Objective: This retrospective study evaluates the efficacy and toxicity of topotecan, followed by cisplatin, in patients with persistent or recurrent cervical cancer.
Methods: Twenty-four patients were included in the study. Ninety-two cycles of chemotherapy were administered during the study period. Topotecan (0.75 mg/m(2)) was administered as a 30-minute infusion on 3 consecutive days, and cisplatin was given intravenously at a dose of 50 mg/m(2) over 1h on day 3 of every third week.

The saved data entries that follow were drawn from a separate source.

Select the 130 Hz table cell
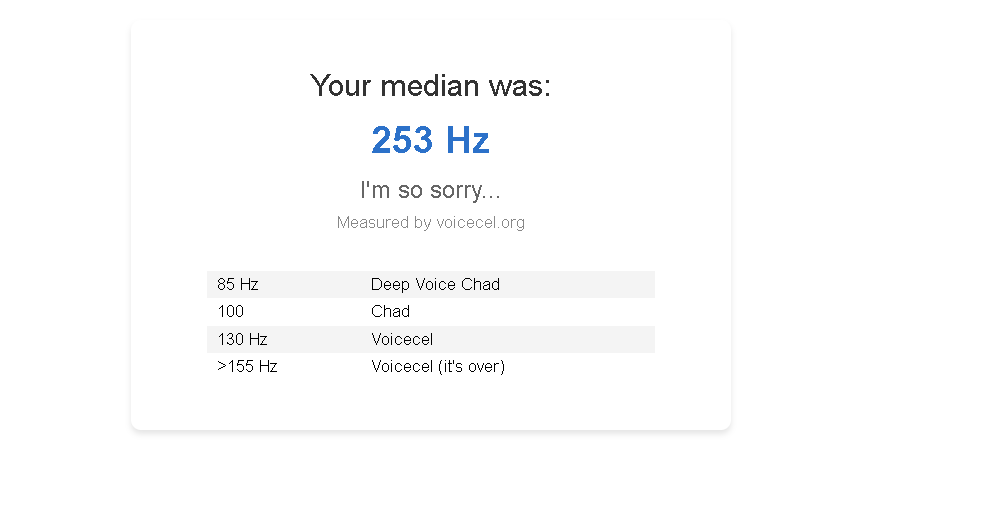1008x526 pixels. tap(242, 339)
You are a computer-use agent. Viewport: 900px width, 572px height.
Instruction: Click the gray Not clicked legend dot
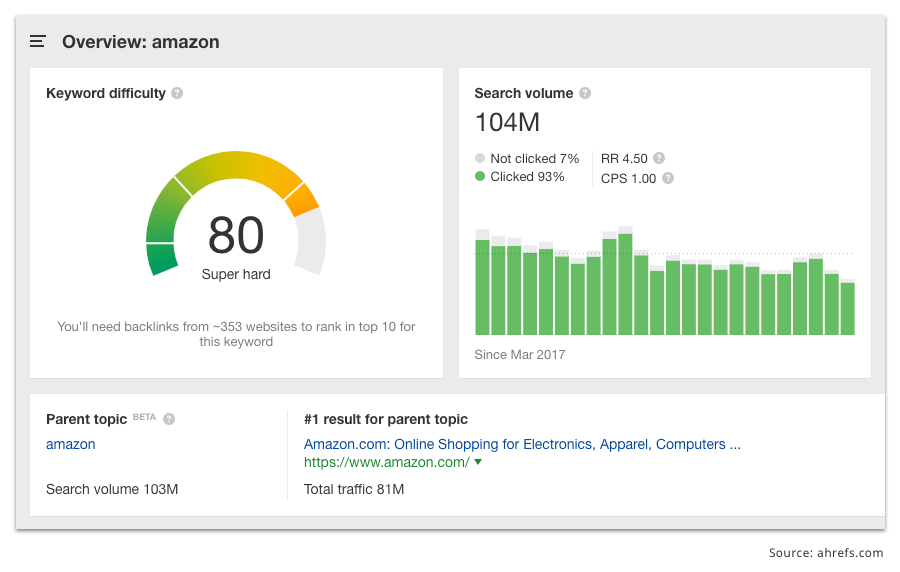(x=480, y=158)
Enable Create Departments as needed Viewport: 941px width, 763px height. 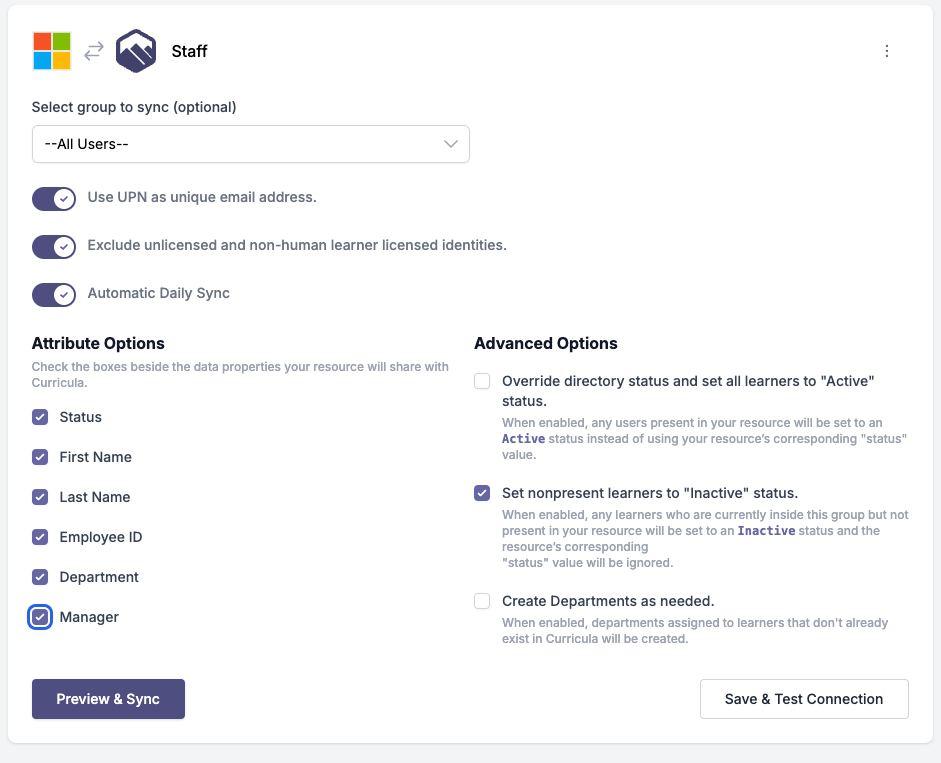click(482, 601)
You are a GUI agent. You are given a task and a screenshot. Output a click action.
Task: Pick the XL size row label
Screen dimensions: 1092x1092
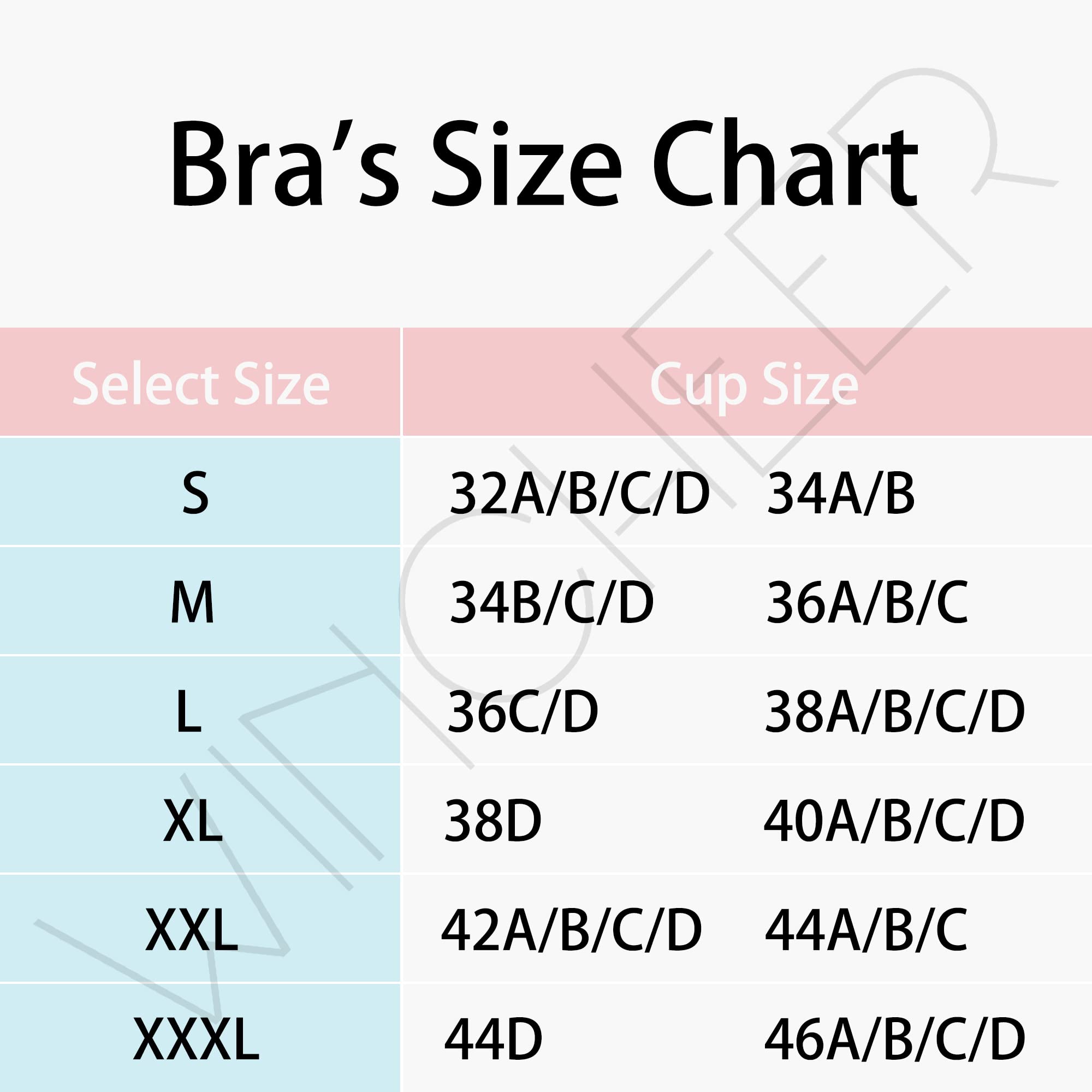(192, 821)
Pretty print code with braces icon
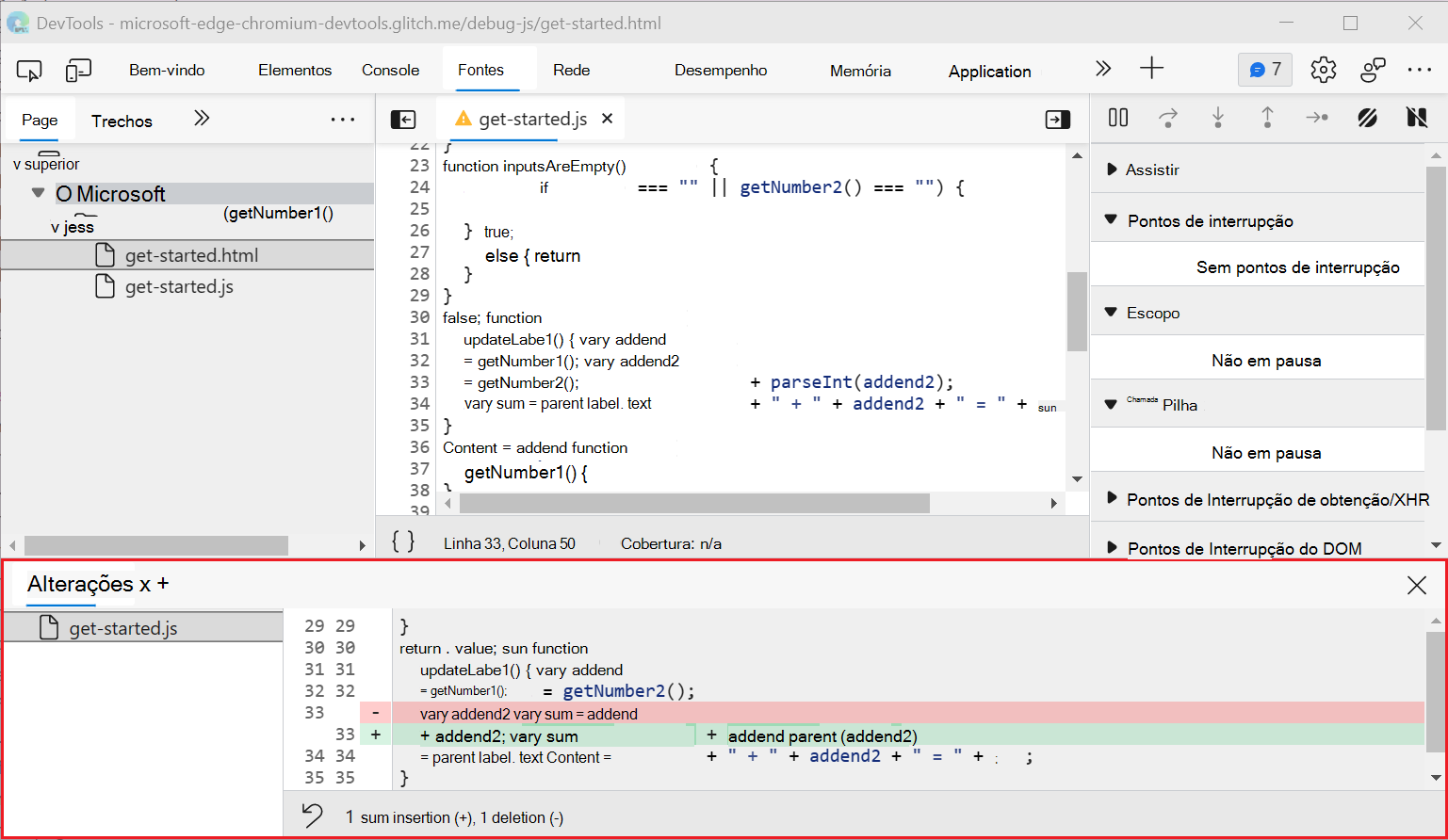The height and width of the screenshot is (840, 1448). click(x=403, y=541)
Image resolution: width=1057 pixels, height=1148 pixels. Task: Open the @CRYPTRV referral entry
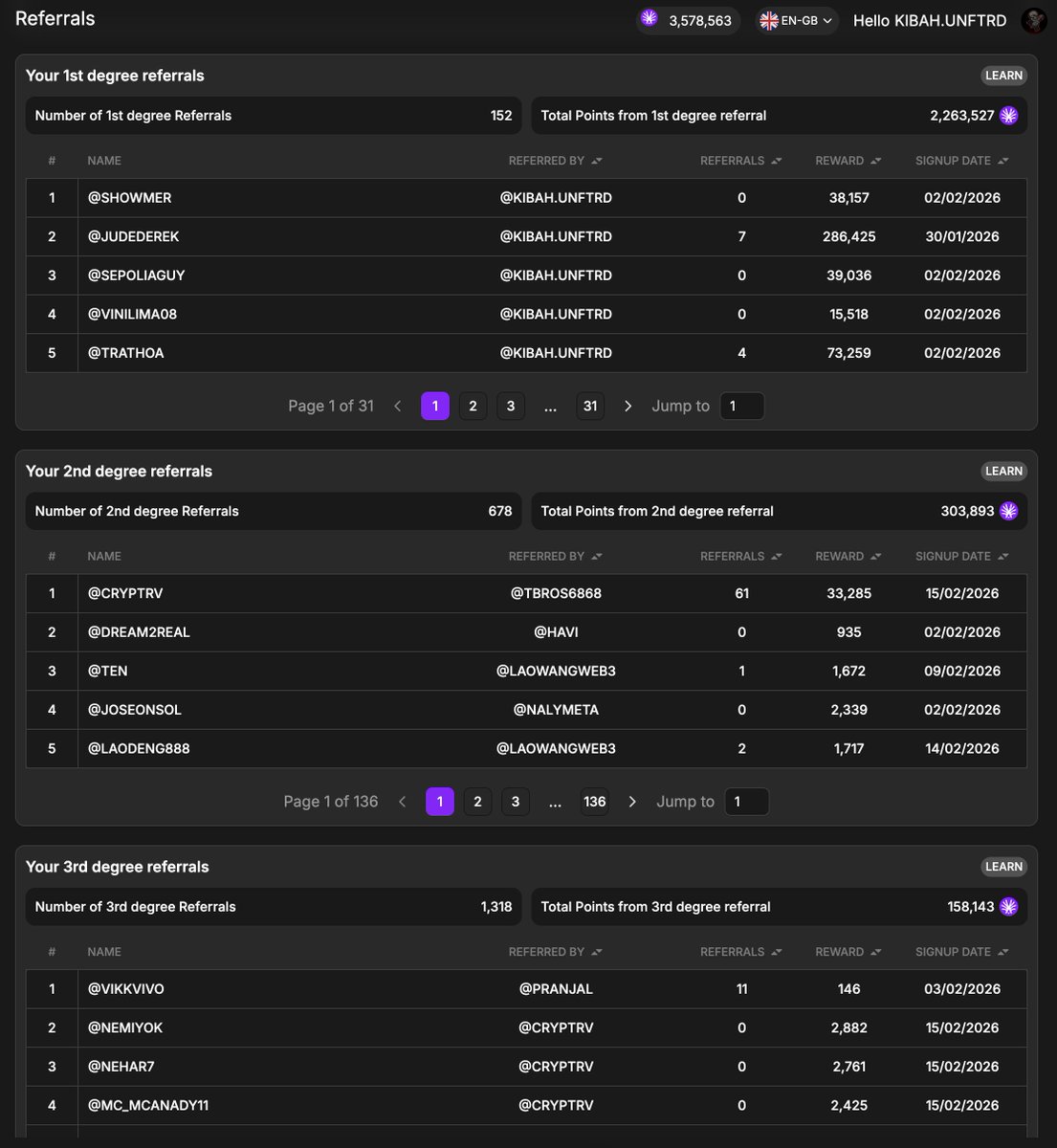(125, 593)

Results: The median number of cycles administered was 3, with a range of 1-8 cycles per patient. There were 4 (16.7%) complete responses, 3 (12.5%) partial responses, and 5 (20.8%) stable disease. All of the patients with a complete response had received palliative radiation or surgery for pain or an isolated solitary recurrence prior to chemotherapy. There were no treatment delays of >7 days per cycle due to hematologic toxicity. There were 59 days of delay (average, 0.6 days per cycle) in 21 of 92 (22.8%) cycles and two episodes of dose reduction (cisplatin, 50% reduction) in 2 patients due to low creatinine clearance (30-60 mL/min). Overall, grade 3/4 anemia, thrombocytopenia, and neutropenia were experienced in 13.1%, 1.1%, and 18.5% of the courses, or 33.4%, 4.2%, and 45.8% of the patients, respectively.
Conclusion: Combination chemotherapy, consisting of topotecan on days 1-3 and cisplatin on day 3, showed a relatively low rate of hematologic toxicity, as compared with the regimen of topotecan on days 1-3 and cisplatin on day 1, as used in previous studies.